Today we have a guest editorial from Phil Factor as Steve is on vacation.
I’m a fan of Ayende Rahien’s series of blog posts entitled ‘World’s Smallest No SQL Database’, a ‘fully functional, scale out capable, sharding enabled No SQL Key/Value store in less than 60 lines of code’ (he had to fit both client and server code into a single PPT slide)
He describes the development of this project as ‘literally just me throwing stuff off the top of my head’ to provide ‘very much a poor man’s solution’. It is hard to read it without smiling.
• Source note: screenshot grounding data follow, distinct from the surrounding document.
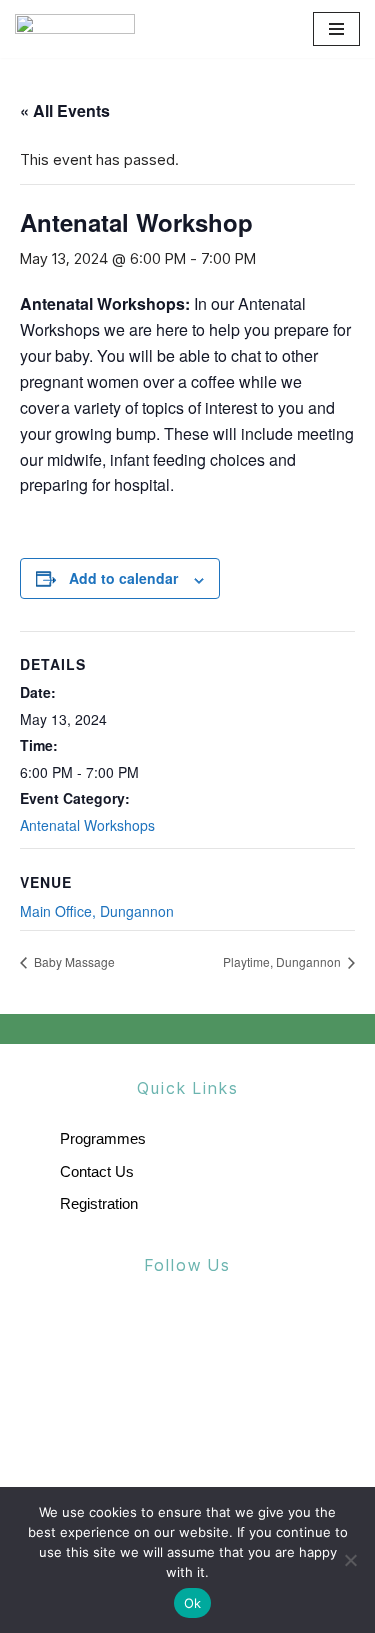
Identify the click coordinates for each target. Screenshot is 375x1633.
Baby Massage (73, 961)
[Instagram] (230, 1335)
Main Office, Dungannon (97, 911)
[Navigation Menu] (336, 29)
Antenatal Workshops (87, 825)
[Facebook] (145, 1335)
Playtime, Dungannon (283, 961)
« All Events (65, 110)
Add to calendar (123, 578)
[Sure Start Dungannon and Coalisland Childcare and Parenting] (75, 29)
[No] (350, 1560)
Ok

Ayende (a pen-name of Oren Eini) knows a great deal about databases, being the power behind NHibernate and the creator of RavenDB. Besides this, he is a master of satire, and a great communicator.
There is no better way of illustrating the fundamental processes of a database by sketching them out in code. Ayende walks the reader through initial amazement and mirth through some interesting illustrations of the challenges involved in building real world databases. How do you make your database atomic, consistent and isolated? Ayende walks you through the processes. What is involved in dealing with concurrency? Click, click click, it is all done. Soon one gets the feeling that anyone can knock together a NoSQL database, and my goodness, you wouldn’t be the first to get that idea.
- World’s Smallest No SQL database
- World’s smallest No SQL Database: The Devil Is In The Details
- World’s smallest No SQL Database: Memory
- World’s Smallest No SQL Database: Concurrency
- World’s smallest No SQL Database: ACID & Transactions
It is great fun, rather like building a working car out of lego bricks, and it is a powerful tuition aid. It reminds me of the ‘Small C’ compiler written by Ron Cain and James Hendrix (not the guitarist, sadly) and published by Dr Dobbs in 1980. It was a perfect way of learning how compilers worked, and a C in particular. It was an inspiration to a generation of programmers.